--- BEGIN Provided entries ---

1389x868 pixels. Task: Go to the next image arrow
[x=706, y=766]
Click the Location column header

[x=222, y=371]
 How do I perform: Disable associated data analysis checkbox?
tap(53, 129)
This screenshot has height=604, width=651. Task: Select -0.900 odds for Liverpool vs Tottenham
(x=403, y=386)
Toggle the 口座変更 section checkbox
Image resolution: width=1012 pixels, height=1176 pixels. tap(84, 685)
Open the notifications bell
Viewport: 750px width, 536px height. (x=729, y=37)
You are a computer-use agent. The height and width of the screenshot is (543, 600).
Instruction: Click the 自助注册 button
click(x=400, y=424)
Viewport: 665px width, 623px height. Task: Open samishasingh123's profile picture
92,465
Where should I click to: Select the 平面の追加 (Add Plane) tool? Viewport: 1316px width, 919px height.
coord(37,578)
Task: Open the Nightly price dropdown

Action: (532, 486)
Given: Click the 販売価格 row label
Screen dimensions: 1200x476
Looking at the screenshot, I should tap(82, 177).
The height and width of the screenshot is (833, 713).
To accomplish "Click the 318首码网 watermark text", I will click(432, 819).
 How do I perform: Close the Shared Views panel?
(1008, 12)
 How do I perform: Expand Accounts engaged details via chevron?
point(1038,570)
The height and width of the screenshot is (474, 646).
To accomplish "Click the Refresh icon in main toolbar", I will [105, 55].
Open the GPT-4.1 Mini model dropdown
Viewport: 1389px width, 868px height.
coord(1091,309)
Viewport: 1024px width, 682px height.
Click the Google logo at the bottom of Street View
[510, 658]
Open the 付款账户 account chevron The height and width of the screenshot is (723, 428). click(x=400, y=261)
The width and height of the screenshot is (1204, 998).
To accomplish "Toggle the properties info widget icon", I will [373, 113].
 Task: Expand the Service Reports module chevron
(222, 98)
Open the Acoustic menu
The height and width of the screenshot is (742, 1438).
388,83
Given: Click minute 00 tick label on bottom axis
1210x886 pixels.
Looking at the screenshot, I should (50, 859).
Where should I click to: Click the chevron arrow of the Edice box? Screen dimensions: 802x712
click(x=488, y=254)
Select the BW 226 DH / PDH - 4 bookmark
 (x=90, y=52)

--- END Provided entries ---

Turn every line of the records above into a numbered list, dropping the blank lines.

1. 1389x868 pixels. Task: Go to the next image arrow
2. [x=706, y=766]
3. Click the Location column header
4. [x=222, y=371]
5.  How do I perform: Disable associated data analysis checkbox?
6. tap(53, 129)
7. This screenshot has height=604, width=651. Task: Select -0.900 odds for Liverpool vs Tottenham
8. (x=403, y=386)
9. Toggle the 口座変更 section checkbox
10. Image resolution: width=1012 pixels, height=1176 pixels. tap(84, 685)
11. Open the notifications bell
12. Viewport: 750px width, 536px height. (x=729, y=37)
13. You are a computer-use agent. The height and width of the screenshot is (543, 600).
14. Instruction: Click the 自助注册 button
15. click(x=400, y=424)
16. Viewport: 665px width, 623px height. Task: Open samishasingh123's profile picture
17. 92,465
18. Where should I click to: Select the 平面の追加 (Add Plane) tool? Viewport: 1316px width, 919px height.
19. coord(37,578)
20. Task: Open the Nightly price dropdown
21. Action: (532, 486)
22. Given: Click the 販売価格 row label
23. Screen dimensions: 1200x476
24. Looking at the screenshot, I should tap(82, 177).
25. The height and width of the screenshot is (833, 713).
26. To accomplish "Click the 318首码网 watermark text", I will click(432, 819).
27.  How do I perform: Close the Shared Views panel?
28. (1008, 12)
29.  How do I perform: Expand Accounts engaged details via chevron?
30. point(1038,570)
31. The height and width of the screenshot is (474, 646).
32. To accomplish "Click the Refresh icon in main toolbar", I will [105, 55].
33. Open the GPT-4.1 Mini model dropdown
34. Viewport: 1389px width, 868px height.
35. coord(1091,309)
36. Viewport: 1024px width, 682px height.
37. Click the Google logo at the bottom of Street View
38. [510, 658]
39. Open the 付款账户 account chevron The height and width of the screenshot is (723, 428). click(x=400, y=261)
40. The width and height of the screenshot is (1204, 998).
41. To accomplish "Toggle the properties info widget icon", I will [373, 113].
42.  Task: Expand the Service Reports module chevron
43. (222, 98)
44. Open the Acoustic menu
45. The height and width of the screenshot is (742, 1438).
46. 388,83
47. Given: Click minute 00 tick label on bottom axis
48. 1210x886 pixels.
49. Looking at the screenshot, I should (50, 859).
50. Where should I click to: Click the chevron arrow of the Edice box? Screen dimensions: 802x712
51. click(x=488, y=254)
52. Select the BW 226 DH / PDH - 4 bookmark
53.  (x=90, y=52)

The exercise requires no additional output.